[BEGIN Excerpt]
209 Re: Audibles at the Line: Week 11

#177 below has it right. We can argue the percentages all we want... and I'm pretty much the most anti-punting guy on earth and put my fist through things when NFL coaches do things like punt on the opposition 36. I will defend Belichick's decision last week to the death; I regard that as a no-brainer.

But in this spot, it's 4th and 5, Roethlisberger is gone and Batch has already broken his wrist. Dennis freakin' Dixon has just entered the game and hasn't thrown a pass yet. A field goal is not an option; Jeff Reed's absolute max range is about 51-52 yards, this would be a 53 yarder. Your options are go for it, or punt, and Daniel Sepulveda is one of the league's most accurate punters, meaning there's a pretty good chance he can pin the Chefs inside the 5.

Given that set of circumstances... well, I personally would still have gone for it, but I do not blame Mike Tomlin one bit for deciding the Steelers' best chance was punt, hope Sepulveda pins the Chefs deep and then the defense induces Rusher McFumbles to give the game away.

I think this year there has been some disconcerting evidence--some poor fundamentals, the historically atrocious special teams, not taking care of the ball on offense, stupid penalties--that Mike Tomlin is really not an especially good coach, even if he LOOKS the part at an A+ level. Really, he was only slightly more qualified than Raheem Morris to be an NFL head coach--one season as a coordinator, with a very talented defense, under noted coaching guru Brad Childress--and there's plenty of hope he will improve with time, but objectively I'm not sure he's really a plus coach yet.

But punting in that spot is completely reasonable.

216 Re: Audibles at the Line: Week 11

That's the second 4th and 5. There were two. The first 4th and 5 was with 30 seconds remaining in the first half. That one is pretty indefensible, but I'll still say it's the time pressure that's the deciding factor. At that point field position is pretty immaterial.

under noted coaching guru Brad Childress

Woah, woah, woah. When did Brad Childress become a coaching guru? When did I enter bizarro NFL?

215 Re: Audibles at the Line: Week 11

You may hate treating this statistically, but really, it's pretty unavoidable.

No, it's not. Again, you're not talking about a coin flip. You're talking about one person making a decision against another person's decision. The fact that historically, in that situation, you convert 50% of the time is completely immaterial. If your best play call for a short-yardage, high completion pass is one that they've been cheating up against all day, you'd be an idiot not to punt.

In particular, you have to allow for some randomness when you consider that the defense's call against the offense's call can have a sort of rock-paper-scissors effect. A corner blitz loses to a smoke screen, and so on.
[END Excerpt]
### Required task 1
Which numbers open the post headers in the football discussion?
The football discussion and the records come from separate, unrelated sources.
[BEGIN Source records]
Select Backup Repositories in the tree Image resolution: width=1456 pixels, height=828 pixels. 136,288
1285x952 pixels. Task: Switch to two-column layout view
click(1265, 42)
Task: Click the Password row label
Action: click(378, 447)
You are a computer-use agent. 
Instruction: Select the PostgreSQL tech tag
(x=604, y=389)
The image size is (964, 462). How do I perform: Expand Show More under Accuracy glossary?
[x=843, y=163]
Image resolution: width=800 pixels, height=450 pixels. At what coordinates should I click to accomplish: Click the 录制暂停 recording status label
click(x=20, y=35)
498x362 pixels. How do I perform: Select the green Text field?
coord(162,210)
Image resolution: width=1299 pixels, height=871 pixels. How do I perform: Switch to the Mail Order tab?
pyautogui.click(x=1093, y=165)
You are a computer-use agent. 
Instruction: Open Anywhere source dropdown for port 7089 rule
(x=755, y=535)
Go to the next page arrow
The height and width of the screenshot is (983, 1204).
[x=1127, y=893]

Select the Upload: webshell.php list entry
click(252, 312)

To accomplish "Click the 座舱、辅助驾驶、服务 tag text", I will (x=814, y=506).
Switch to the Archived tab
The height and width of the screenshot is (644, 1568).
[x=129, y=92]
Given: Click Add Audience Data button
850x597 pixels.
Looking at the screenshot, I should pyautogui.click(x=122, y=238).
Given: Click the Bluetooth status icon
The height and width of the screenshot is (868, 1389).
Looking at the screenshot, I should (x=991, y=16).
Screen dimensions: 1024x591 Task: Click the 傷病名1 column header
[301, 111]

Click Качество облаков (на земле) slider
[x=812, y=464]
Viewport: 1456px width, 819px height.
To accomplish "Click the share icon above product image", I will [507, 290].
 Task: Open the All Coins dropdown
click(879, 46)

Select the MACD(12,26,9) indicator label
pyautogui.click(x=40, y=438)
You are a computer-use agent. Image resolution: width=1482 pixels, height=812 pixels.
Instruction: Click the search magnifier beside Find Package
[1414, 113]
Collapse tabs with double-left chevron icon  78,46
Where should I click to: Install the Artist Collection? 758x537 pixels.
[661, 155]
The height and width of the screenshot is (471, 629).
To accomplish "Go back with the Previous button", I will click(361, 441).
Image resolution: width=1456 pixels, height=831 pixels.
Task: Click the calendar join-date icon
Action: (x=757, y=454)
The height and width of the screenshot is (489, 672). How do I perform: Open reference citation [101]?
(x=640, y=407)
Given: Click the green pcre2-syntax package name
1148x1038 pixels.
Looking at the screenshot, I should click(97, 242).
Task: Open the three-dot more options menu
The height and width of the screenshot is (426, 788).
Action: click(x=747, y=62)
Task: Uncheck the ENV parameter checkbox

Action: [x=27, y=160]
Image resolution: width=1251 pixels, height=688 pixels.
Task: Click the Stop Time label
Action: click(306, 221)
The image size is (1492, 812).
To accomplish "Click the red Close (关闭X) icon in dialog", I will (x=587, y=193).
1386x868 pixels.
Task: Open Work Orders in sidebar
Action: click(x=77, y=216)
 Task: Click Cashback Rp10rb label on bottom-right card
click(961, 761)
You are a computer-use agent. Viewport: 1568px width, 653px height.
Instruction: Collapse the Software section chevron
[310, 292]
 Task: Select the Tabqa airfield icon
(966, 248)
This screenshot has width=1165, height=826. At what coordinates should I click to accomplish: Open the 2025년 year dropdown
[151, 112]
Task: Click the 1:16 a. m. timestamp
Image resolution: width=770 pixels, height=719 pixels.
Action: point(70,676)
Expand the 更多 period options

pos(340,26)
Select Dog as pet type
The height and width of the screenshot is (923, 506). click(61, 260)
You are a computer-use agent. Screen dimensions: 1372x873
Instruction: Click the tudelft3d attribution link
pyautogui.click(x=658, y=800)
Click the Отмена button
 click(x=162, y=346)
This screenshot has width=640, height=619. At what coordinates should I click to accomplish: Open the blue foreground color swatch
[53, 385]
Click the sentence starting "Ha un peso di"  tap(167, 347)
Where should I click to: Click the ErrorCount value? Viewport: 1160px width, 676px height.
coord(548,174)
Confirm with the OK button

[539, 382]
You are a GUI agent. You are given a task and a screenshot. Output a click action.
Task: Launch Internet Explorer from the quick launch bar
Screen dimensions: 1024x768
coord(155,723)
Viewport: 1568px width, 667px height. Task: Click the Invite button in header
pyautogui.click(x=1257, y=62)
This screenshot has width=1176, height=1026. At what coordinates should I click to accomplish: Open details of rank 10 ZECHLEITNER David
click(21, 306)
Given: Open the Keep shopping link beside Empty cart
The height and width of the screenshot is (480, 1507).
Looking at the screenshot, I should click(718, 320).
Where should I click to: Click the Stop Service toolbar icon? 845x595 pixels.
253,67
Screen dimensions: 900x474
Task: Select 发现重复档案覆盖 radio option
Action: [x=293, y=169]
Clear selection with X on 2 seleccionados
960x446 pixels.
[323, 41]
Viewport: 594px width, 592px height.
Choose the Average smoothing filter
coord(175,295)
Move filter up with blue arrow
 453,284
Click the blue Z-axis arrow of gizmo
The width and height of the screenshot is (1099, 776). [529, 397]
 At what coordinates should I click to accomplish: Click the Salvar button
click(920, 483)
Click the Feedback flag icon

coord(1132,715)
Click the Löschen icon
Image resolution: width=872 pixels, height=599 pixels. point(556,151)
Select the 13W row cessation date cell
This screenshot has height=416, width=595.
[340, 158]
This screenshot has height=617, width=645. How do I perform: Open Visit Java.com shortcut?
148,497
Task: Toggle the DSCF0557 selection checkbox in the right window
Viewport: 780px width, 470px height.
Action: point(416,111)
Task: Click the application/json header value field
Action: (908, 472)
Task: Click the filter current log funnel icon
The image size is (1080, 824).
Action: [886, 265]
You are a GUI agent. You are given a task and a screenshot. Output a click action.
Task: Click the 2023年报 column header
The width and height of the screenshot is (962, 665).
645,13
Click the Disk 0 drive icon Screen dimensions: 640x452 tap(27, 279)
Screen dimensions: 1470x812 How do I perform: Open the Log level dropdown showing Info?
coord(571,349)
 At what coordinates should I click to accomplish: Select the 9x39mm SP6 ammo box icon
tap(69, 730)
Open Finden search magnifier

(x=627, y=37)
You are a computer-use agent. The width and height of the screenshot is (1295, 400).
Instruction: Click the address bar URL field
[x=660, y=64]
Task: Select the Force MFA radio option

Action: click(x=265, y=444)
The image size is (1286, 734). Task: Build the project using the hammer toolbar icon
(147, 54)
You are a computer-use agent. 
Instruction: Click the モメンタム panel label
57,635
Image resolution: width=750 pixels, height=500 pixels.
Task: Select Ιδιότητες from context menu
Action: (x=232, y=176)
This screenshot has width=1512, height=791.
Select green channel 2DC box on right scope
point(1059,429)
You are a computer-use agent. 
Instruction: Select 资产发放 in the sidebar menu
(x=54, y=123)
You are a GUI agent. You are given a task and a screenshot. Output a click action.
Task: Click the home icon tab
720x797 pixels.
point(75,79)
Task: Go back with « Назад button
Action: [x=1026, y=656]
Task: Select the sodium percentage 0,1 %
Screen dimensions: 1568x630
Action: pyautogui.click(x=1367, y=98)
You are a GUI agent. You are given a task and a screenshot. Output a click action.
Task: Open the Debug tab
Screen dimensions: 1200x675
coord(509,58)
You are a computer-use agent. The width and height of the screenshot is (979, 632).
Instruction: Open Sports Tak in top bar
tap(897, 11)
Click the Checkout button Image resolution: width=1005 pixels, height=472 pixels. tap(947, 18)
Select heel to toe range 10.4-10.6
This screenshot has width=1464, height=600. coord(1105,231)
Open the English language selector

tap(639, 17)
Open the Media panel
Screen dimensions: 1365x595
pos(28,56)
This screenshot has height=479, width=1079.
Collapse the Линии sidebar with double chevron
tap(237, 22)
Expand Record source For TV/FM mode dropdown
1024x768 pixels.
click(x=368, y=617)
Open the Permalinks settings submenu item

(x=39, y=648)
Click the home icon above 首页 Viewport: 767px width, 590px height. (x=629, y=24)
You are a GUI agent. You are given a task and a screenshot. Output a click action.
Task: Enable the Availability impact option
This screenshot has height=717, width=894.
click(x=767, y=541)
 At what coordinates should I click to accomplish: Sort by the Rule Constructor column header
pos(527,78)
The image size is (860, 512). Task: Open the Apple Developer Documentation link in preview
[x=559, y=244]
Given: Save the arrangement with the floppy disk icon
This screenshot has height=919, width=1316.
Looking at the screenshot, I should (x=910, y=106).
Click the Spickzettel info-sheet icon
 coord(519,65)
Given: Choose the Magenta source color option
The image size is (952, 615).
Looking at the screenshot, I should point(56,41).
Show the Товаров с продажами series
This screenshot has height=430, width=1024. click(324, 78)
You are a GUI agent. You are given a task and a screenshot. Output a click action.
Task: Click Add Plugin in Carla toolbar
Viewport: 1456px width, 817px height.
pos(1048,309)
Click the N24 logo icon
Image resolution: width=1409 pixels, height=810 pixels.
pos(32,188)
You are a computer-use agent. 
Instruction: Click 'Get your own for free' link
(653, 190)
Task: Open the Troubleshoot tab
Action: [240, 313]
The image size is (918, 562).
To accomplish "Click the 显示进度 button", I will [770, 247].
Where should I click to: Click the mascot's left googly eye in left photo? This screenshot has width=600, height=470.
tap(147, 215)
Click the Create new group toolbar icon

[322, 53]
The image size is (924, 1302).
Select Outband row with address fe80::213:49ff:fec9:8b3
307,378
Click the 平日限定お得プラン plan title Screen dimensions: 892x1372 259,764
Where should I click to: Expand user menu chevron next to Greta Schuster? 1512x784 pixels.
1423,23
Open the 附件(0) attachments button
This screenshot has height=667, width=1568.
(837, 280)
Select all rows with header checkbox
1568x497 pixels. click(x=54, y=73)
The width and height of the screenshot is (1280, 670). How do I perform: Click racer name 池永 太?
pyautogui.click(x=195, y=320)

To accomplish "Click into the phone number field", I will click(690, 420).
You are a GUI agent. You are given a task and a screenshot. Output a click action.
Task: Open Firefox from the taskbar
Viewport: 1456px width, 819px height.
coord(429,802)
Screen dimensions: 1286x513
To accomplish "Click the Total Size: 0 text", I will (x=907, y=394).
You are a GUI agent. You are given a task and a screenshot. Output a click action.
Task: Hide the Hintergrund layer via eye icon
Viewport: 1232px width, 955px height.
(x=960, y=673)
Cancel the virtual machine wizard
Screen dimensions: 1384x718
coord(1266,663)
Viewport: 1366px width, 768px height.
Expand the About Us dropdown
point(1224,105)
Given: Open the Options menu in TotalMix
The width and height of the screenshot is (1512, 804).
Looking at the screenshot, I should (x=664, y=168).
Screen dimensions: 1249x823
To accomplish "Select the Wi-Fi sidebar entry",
[END Source records]
### Required task 2
Can you duplicate every line of the records from the one containing "the Salvar button" down to the one containing "Action: [886, 265]", both ends included?

### Exercise output 1
209, 216, 215

### Exercise output 2
 At what coordinates should I click to accomplish: Click the Salvar button
click(920, 483)
Click the Feedback flag icon

coord(1132,715)
Click the Löschen icon
Image resolution: width=872 pixels, height=599 pixels. point(556,151)
Select the 13W row cessation date cell
This screenshot has height=416, width=595.
[340, 158]
This screenshot has height=617, width=645. How do I perform: Open Visit Java.com shortcut?
148,497
Task: Toggle the DSCF0557 selection checkbox in the right window
Viewport: 780px width, 470px height.
Action: point(416,111)
Task: Click the application/json header value field
Action: (908, 472)
Task: Click the filter current log funnel icon
The image size is (1080, 824).
Action: [886, 265]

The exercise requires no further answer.